◆ **REQUIRED ACTION**
If a line below holds the word "agent", count it; then say how many such lines there are and nothing else.

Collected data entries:
____

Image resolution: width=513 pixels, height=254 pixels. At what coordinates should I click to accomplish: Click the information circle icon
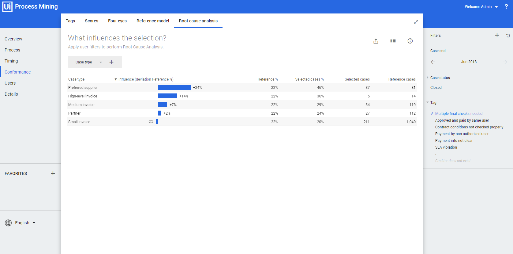[410, 41]
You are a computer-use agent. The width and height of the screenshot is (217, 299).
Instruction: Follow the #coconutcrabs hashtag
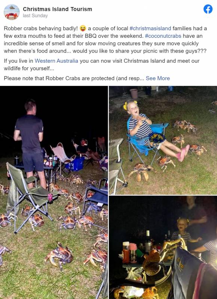[x=163, y=36]
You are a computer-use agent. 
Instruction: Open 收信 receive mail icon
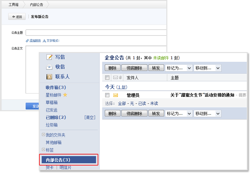pos(49,67)
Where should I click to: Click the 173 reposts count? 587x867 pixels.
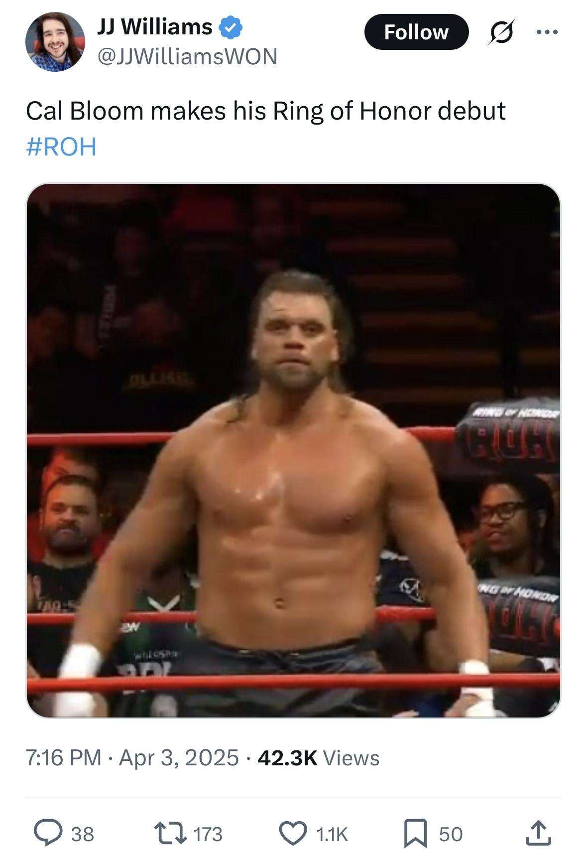pyautogui.click(x=208, y=834)
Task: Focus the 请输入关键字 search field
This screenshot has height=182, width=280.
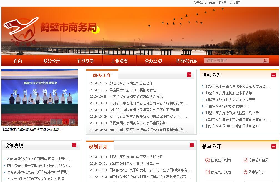Action: [233, 61]
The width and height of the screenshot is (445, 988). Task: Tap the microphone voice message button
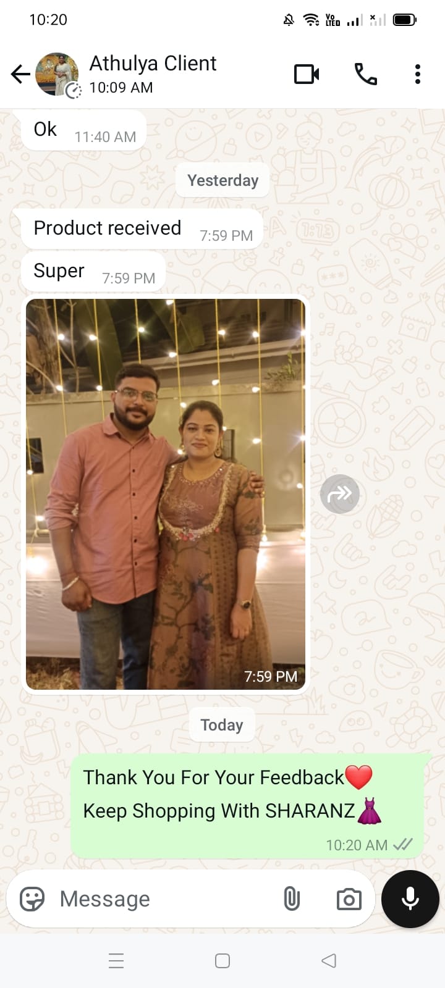tap(410, 899)
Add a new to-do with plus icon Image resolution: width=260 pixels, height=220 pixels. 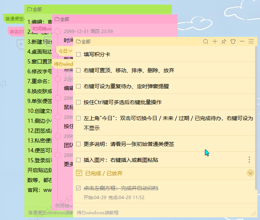[215, 41]
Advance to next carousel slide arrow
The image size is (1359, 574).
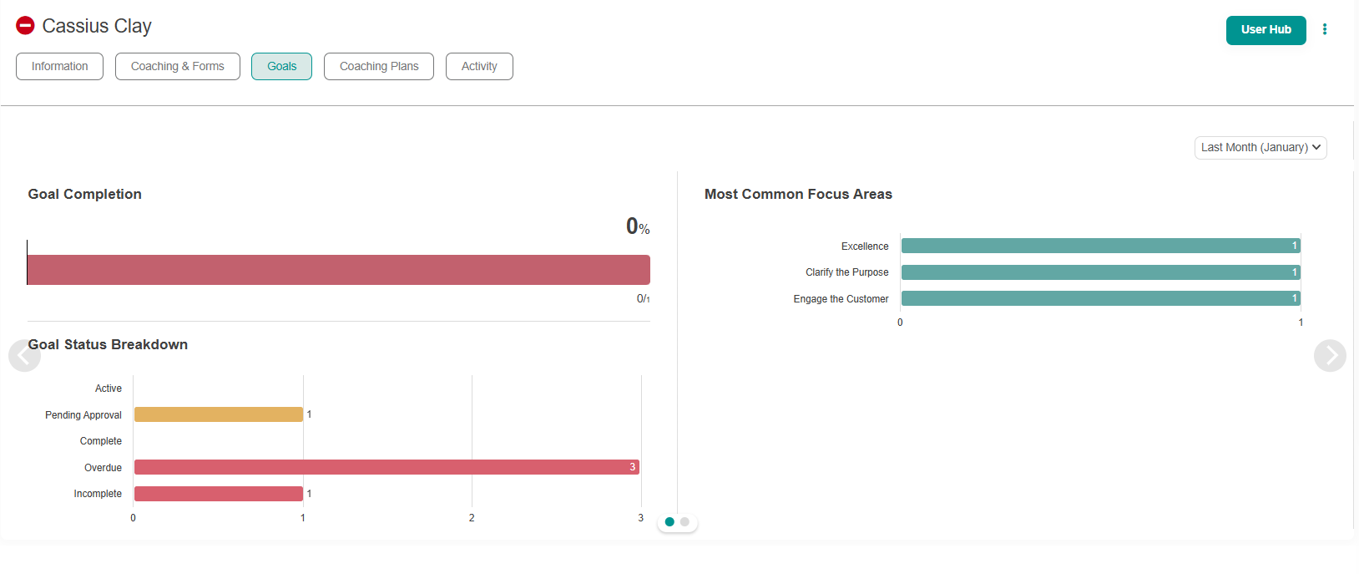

____

◆ **ANSWER SECTION**
2